### WORK REQUIRED
Give back all the entries below. Omit none of them.

== TASK INPUT

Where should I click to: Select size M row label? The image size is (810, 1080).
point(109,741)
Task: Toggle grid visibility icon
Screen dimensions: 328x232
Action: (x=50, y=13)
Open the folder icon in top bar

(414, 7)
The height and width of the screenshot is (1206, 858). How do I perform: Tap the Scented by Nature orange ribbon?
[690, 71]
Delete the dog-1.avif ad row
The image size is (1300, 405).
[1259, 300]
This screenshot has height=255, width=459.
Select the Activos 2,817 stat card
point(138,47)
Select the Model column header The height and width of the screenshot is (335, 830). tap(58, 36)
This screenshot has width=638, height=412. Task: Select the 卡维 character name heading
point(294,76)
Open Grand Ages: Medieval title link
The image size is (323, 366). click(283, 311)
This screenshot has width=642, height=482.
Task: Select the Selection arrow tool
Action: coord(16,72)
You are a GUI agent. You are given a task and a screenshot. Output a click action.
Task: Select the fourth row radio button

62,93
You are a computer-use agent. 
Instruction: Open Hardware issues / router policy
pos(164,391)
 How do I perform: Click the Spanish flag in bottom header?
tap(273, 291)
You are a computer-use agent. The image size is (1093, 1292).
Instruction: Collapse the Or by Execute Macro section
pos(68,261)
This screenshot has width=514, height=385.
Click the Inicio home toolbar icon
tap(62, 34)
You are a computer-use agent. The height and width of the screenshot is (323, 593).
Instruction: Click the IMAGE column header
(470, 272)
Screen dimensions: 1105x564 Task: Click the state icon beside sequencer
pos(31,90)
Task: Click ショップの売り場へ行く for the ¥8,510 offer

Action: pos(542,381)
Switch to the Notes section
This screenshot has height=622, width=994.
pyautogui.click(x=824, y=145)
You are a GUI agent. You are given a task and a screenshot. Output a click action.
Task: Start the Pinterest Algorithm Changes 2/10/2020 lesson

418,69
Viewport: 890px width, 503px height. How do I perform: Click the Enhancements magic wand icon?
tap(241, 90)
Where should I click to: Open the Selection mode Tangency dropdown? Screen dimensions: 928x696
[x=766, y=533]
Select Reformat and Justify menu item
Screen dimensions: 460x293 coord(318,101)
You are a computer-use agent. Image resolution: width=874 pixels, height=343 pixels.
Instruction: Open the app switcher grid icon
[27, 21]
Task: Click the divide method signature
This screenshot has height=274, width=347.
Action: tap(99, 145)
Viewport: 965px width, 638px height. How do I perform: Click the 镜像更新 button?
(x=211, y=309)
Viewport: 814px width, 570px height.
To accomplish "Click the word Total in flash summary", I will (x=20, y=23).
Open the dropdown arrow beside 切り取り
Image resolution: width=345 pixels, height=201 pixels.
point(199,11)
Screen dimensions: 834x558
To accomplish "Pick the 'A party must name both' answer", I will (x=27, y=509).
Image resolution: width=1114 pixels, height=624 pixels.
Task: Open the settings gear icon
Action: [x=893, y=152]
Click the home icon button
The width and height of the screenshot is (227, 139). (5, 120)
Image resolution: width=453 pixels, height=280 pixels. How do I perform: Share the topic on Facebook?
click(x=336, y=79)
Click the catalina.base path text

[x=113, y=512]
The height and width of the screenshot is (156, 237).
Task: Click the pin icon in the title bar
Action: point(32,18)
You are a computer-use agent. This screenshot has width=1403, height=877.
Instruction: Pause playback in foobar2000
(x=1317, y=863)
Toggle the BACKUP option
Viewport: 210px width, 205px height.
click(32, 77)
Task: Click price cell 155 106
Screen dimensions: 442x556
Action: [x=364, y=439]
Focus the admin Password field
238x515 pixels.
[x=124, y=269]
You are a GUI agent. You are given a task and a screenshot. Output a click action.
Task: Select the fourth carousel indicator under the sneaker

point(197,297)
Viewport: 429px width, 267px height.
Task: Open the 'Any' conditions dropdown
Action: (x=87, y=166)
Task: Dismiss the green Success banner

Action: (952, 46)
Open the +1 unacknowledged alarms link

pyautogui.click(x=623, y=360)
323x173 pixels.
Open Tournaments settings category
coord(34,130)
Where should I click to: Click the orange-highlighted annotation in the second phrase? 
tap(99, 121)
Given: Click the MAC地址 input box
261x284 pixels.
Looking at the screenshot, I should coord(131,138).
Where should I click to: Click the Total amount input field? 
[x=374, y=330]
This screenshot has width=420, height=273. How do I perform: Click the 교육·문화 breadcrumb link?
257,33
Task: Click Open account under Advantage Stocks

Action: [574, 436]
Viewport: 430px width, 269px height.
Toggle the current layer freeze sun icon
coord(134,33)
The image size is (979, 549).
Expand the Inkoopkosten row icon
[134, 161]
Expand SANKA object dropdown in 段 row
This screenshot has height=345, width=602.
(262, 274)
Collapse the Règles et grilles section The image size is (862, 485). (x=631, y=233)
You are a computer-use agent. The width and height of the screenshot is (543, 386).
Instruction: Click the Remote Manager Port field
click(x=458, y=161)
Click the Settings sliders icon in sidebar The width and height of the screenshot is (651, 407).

====

### SOLUTION TO THIS PROBLEM
Where should I click to: Select size M row label? The image size is (810, 1080).
point(109,741)
Task: Toggle grid visibility icon
Screen dimensions: 328x232
Action: (x=50, y=13)
Open the folder icon in top bar

(414, 7)
The height and width of the screenshot is (1206, 858). How do I perform: Tap the Scented by Nature orange ribbon?
[690, 71]
Delete the dog-1.avif ad row
The image size is (1300, 405).
[1259, 300]
This screenshot has height=255, width=459.
Select the Activos 2,817 stat card
point(138,47)
Select the Model column header The height and width of the screenshot is (335, 830). tap(58, 36)
This screenshot has width=638, height=412. Task: Select the 卡维 character name heading
point(294,76)
Open Grand Ages: Medieval title link
The image size is (323, 366). click(283, 311)
This screenshot has width=642, height=482.
Task: Select the Selection arrow tool
Action: coord(16,72)
You are a GUI agent. You are given a task and a screenshot. Output a click action.
Task: Select the fourth row radio button

62,93
You are a computer-use agent. 
Instruction: Open Hardware issues / router policy
pos(164,391)
 How do I perform: Click the Spanish flag in bottom header?
tap(273, 291)
You are a computer-use agent. The image size is (1093, 1292).
Instruction: Collapse the Or by Execute Macro section
pos(68,261)
This screenshot has width=514, height=385.
Click the Inicio home toolbar icon
tap(62, 34)
You are a computer-use agent. The height and width of the screenshot is (323, 593).
Instruction: Click the IMAGE column header
(470, 272)
Screen dimensions: 1105x564 Task: Click the state icon beside sequencer
pos(31,90)
Task: Click ショップの売り場へ行く for the ¥8,510 offer

Action: pos(542,381)
Switch to the Notes section
This screenshot has height=622, width=994.
pyautogui.click(x=824, y=145)
You are a GUI agent. You are given a task and a screenshot. Output a click action.
Task: Start the Pinterest Algorithm Changes 2/10/2020 lesson

418,69
Viewport: 890px width, 503px height. How do I perform: Click the Enhancements magic wand icon?
tap(241, 90)
Where should I click to: Open the Selection mode Tangency dropdown? Screen dimensions: 928x696
[x=766, y=533]
Select Reformat and Justify menu item
Screen dimensions: 460x293 coord(318,101)
You are a computer-use agent. Image resolution: width=874 pixels, height=343 pixels.
Instruction: Open the app switcher grid icon
[27, 21]
Task: Click the divide method signature
This screenshot has height=274, width=347.
Action: tap(99, 145)
Viewport: 965px width, 638px height. How do I perform: Click the 镜像更新 button?
(x=211, y=309)
Viewport: 814px width, 570px height.
To accomplish "Click the word Total in flash summary", I will (x=20, y=23).
Open the dropdown arrow beside 切り取り
Image resolution: width=345 pixels, height=201 pixels.
point(199,11)
Screen dimensions: 834x558
To accomplish "Pick the 'A party must name both' answer", I will (x=27, y=509).
Image resolution: width=1114 pixels, height=624 pixels.
Task: Open the settings gear icon
Action: [x=893, y=152]
Click the home icon button
The width and height of the screenshot is (227, 139). (5, 120)
Image resolution: width=453 pixels, height=280 pixels. How do I perform: Share the topic on Facebook?
click(x=336, y=79)
Click the catalina.base path text

[x=113, y=512]
The height and width of the screenshot is (156, 237).
Task: Click the pin icon in the title bar
Action: point(32,18)
You are a computer-use agent. This screenshot has width=1403, height=877.
Instruction: Pause playback in foobar2000
(x=1317, y=863)
Toggle the BACKUP option
Viewport: 210px width, 205px height.
click(32, 77)
Task: Click price cell 155 106
Screen dimensions: 442x556
Action: [x=364, y=439]
Focus the admin Password field
238x515 pixels.
[x=124, y=269]
You are a GUI agent. You are given a task and a screenshot. Output a click action.
Task: Select the fourth carousel indicator under the sneaker

point(197,297)
Viewport: 429px width, 267px height.
Task: Open the 'Any' conditions dropdown
Action: (x=87, y=166)
Task: Dismiss the green Success banner

Action: (952, 46)
Open the +1 unacknowledged alarms link

pyautogui.click(x=623, y=360)
323x173 pixels.
Open Tournaments settings category
coord(34,130)
Where should I click to: Click the orange-highlighted annotation in the second phrase? 
tap(99, 121)
Given: Click the MAC地址 input box
261x284 pixels.
Looking at the screenshot, I should coord(131,138).
Where should I click to: Click the Total amount input field? 
[x=374, y=330]
This screenshot has width=420, height=273. How do I perform: Click the 교육·문화 breadcrumb link?
257,33
Task: Click Open account under Advantage Stocks

Action: [574, 436]
Viewport: 430px width, 269px height.
Toggle the current layer freeze sun icon
coord(134,33)
The image size is (979, 549).
Expand the Inkoopkosten row icon
[134, 161]
Expand SANKA object dropdown in 段 row
This screenshot has height=345, width=602.
(262, 274)
Collapse the Règles et grilles section The image size is (862, 485). (x=631, y=233)
You are a computer-use agent. The width and height of the screenshot is (543, 386).
Instruction: Click the Remote Manager Port field
click(x=458, y=161)
Click the Settings sliders icon in sidebar The width and height of the screenshot is (651, 407).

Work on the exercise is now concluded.